ISLAMABAD: Around 200 journalists of the twin cities held a rally in front of the Rawalpindi-Islamabad Press Club to press the government to remove curbs on media on the occasion of the International Human Rights Day on Monday.
The rally was organised on the call of the Pakistan Federal Union of Journalists (PFUJ). Members of the civil society, lawyers and students also attended the rally to express solidarity with the journalists, who marched from the press club to the offices of banned GEO channel on Jinnah Avenue.
The protestors, carrying placards inscribed with their demands for reinstatement of sacked judges and lifting of the state of emergency, raised anti-state slogans and criticised the government for promulgating ordinances to discourage media from playing its constructive role.
They alleged the government had imposed ban on media, as it was afraid of the factual reports about the missing people and the “so-called war against terrorism”. It is unfair to curb media, as the freedom of expression is people’s fundamental right, they said.
Addressing the rally, PFUJ Secretary General Mazhar Abbass stressed the government and Pakistan Electronic Media and Regulatory Authority (PEMRA) to restore the freedom of press and lift ban from the electronic as well as print media.
He said the PFUJ had started its struggle for free media on August 2, 1950 and will continue to do so without bothering about any restrictions, he said.
He said no government had ever succeeded in squashing the freedom of media and no one would be allowed to do so.
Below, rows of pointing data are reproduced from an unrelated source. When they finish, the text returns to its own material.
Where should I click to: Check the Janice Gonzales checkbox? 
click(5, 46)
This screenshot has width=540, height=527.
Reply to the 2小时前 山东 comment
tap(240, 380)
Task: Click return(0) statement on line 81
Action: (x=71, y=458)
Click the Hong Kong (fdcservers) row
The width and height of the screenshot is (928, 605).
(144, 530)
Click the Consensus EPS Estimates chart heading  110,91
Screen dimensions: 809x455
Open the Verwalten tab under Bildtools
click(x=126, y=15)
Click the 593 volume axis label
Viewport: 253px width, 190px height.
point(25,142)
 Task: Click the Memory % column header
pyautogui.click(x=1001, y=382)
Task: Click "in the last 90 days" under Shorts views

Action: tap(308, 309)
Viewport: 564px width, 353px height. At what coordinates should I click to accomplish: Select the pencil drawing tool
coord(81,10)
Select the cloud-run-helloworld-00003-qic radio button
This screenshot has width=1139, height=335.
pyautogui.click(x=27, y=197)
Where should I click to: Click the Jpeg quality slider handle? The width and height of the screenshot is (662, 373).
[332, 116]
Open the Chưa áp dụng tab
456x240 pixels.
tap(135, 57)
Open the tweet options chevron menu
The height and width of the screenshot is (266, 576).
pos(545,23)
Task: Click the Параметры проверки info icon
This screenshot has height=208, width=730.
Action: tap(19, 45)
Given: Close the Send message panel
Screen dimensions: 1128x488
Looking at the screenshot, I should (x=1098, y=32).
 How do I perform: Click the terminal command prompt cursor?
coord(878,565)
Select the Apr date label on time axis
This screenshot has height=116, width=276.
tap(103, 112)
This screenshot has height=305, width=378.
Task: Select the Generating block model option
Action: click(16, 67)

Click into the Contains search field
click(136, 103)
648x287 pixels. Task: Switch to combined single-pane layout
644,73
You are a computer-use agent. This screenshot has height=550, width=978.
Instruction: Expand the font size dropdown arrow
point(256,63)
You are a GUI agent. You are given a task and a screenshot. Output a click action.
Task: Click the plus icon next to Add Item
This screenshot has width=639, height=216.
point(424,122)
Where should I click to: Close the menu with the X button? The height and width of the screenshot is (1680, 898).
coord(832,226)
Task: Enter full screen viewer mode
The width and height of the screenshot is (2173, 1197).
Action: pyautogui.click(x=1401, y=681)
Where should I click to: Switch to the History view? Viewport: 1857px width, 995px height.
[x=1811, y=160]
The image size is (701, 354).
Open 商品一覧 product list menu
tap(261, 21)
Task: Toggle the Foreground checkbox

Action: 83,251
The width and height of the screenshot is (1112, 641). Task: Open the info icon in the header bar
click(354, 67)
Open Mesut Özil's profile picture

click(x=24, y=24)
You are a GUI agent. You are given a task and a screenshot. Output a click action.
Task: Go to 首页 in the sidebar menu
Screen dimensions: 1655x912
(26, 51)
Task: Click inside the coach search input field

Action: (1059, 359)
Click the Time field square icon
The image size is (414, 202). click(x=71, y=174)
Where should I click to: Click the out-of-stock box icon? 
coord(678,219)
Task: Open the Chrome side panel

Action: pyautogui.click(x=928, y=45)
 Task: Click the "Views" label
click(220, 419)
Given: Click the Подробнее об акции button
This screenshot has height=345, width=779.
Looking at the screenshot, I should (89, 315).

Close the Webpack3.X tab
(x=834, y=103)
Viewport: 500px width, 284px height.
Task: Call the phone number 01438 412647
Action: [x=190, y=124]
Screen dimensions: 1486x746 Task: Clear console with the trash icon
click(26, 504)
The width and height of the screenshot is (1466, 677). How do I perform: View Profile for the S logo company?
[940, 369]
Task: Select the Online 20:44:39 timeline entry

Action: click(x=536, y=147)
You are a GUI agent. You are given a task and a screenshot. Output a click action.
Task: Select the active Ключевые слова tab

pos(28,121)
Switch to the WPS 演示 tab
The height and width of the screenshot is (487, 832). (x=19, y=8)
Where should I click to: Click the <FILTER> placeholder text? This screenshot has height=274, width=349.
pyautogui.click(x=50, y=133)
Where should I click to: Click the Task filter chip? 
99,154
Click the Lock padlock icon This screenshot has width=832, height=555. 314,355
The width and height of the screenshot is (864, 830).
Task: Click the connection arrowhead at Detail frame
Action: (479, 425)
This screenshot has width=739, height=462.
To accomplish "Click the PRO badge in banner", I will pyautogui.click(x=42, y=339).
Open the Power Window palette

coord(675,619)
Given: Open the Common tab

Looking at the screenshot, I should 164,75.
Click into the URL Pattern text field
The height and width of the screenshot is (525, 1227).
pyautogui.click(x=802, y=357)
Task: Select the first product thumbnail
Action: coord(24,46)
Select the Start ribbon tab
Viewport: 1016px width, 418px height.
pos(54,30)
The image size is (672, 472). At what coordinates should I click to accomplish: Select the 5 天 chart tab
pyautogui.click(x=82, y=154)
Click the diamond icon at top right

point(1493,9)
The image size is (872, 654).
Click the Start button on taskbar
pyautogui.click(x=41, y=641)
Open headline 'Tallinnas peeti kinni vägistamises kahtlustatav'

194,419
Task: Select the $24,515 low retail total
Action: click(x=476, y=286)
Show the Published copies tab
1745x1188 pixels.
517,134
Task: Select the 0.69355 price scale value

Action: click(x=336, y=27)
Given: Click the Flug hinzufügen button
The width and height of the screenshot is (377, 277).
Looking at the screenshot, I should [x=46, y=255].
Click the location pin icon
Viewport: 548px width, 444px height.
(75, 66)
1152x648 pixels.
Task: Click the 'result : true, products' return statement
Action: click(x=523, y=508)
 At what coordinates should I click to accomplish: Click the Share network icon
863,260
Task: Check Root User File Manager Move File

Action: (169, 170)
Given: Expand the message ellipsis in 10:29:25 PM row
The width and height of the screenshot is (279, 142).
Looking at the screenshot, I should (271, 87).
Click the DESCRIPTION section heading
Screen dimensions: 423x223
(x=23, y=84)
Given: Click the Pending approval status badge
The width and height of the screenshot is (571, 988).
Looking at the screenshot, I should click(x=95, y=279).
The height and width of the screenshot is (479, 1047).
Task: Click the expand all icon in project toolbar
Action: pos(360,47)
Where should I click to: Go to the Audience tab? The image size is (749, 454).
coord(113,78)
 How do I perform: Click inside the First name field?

He said the journalist community was committed to fighting against the injustice done by the government.
Abbass said PEMRA had no right to introduce the code of conduct to the journalists as the authority itself lacked practicing journalists on its panel.
Rawalpindi-Islamabad Union of Journalists President Afzal Butt urged the journalists to participate actively in the ongoing movement. “It is a wrong perception of the government that it can handicap the media,” he said.
Butt criticised the political parties for trying to squash the media for their own purposes in the past. He said the legal fraternity and civil society activists were backing the journalists, who were also striving to restore the constitution. A heavy contingent of police was also deployed there to deal with any untoward incident.